>>>>
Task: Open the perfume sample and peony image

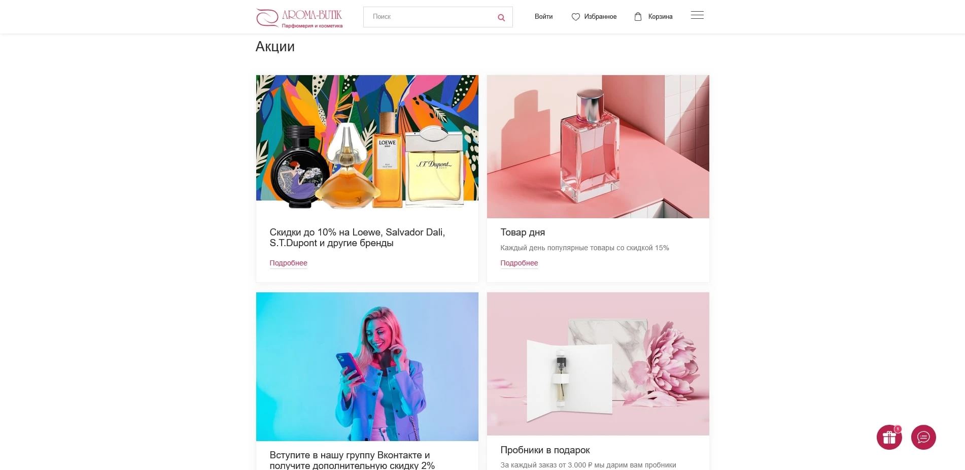Action: [598, 364]
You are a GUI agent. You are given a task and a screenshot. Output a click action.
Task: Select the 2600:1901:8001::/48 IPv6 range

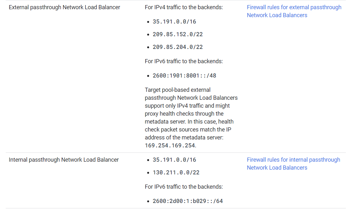pos(184,76)
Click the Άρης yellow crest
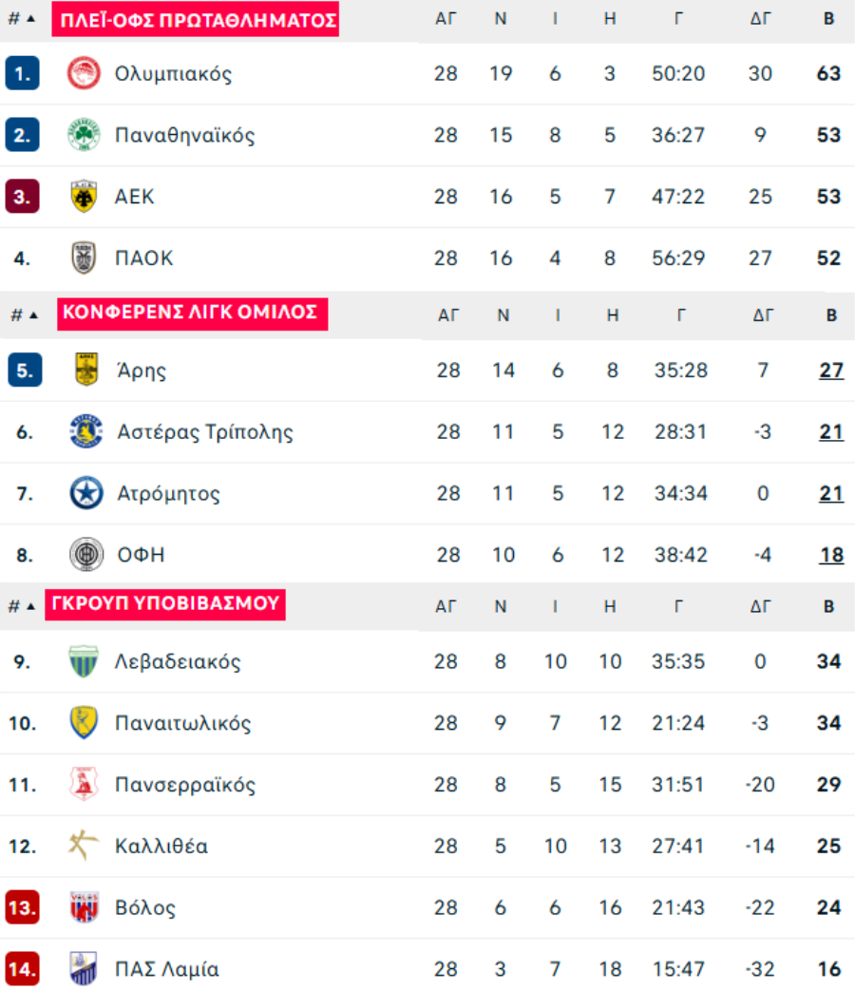The height and width of the screenshot is (990, 855). pos(86,370)
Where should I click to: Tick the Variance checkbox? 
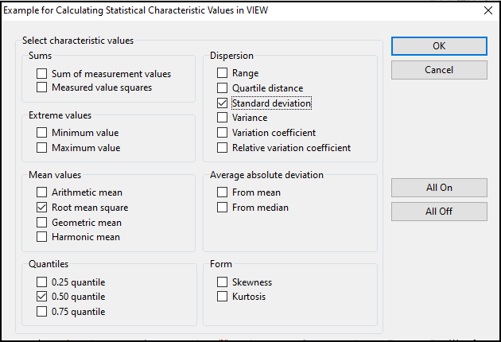[x=223, y=118]
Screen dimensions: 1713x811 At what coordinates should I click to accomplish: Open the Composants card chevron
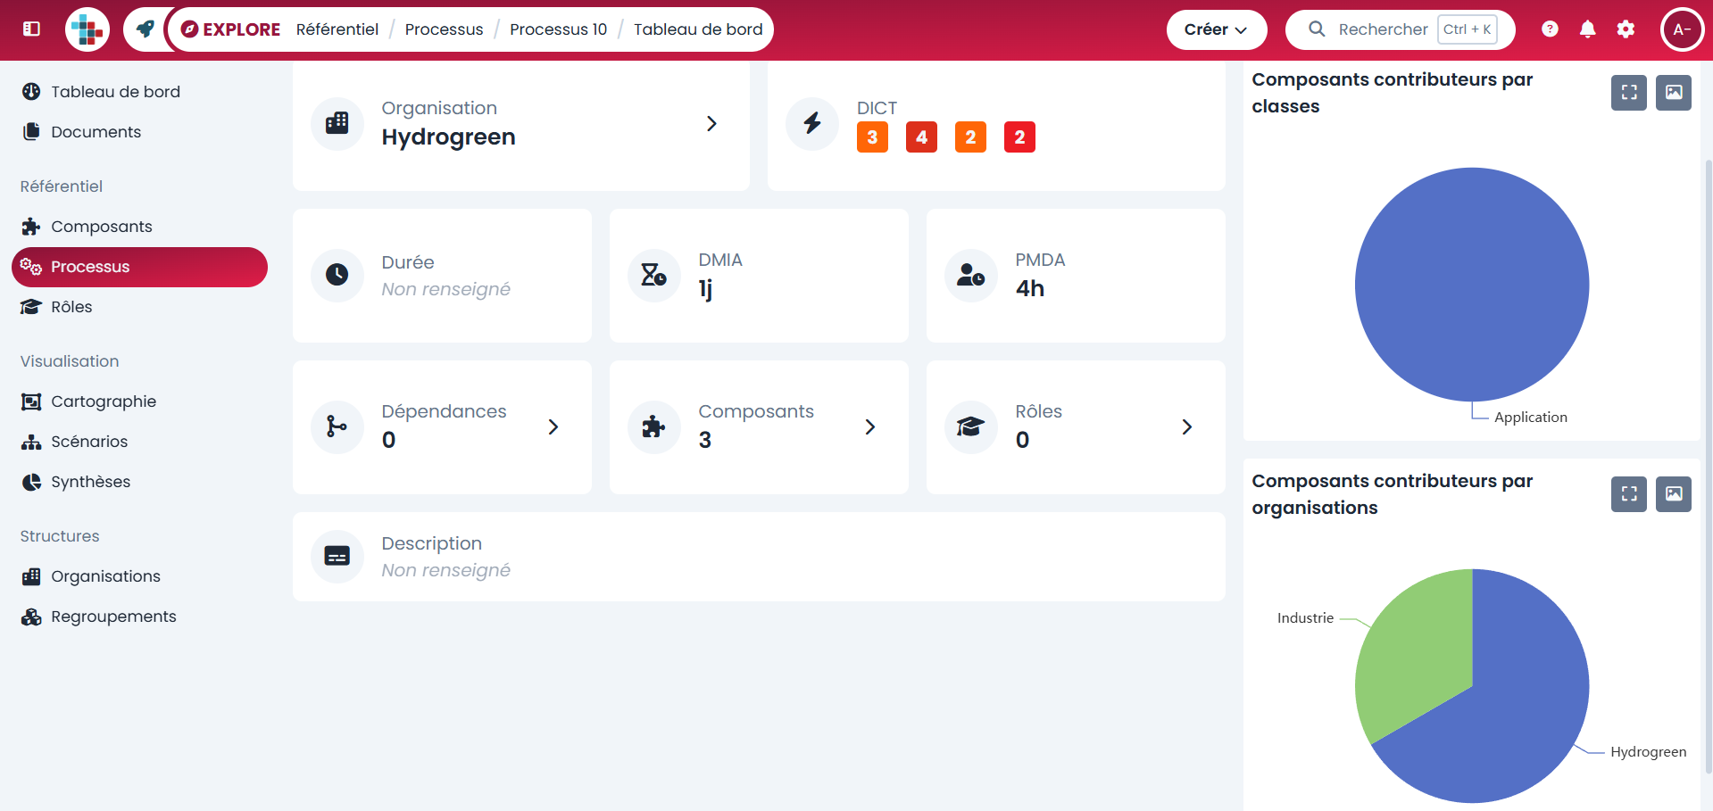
<<<<
### [What is being asked]
Return every line above in which the word "should" appears.

### [Written response]
Where should I click to: Tick the Variance checkbox? 
Screen dimensions: 1713x811 At what coordinates should I click to accomplish: Open the Composants card chevron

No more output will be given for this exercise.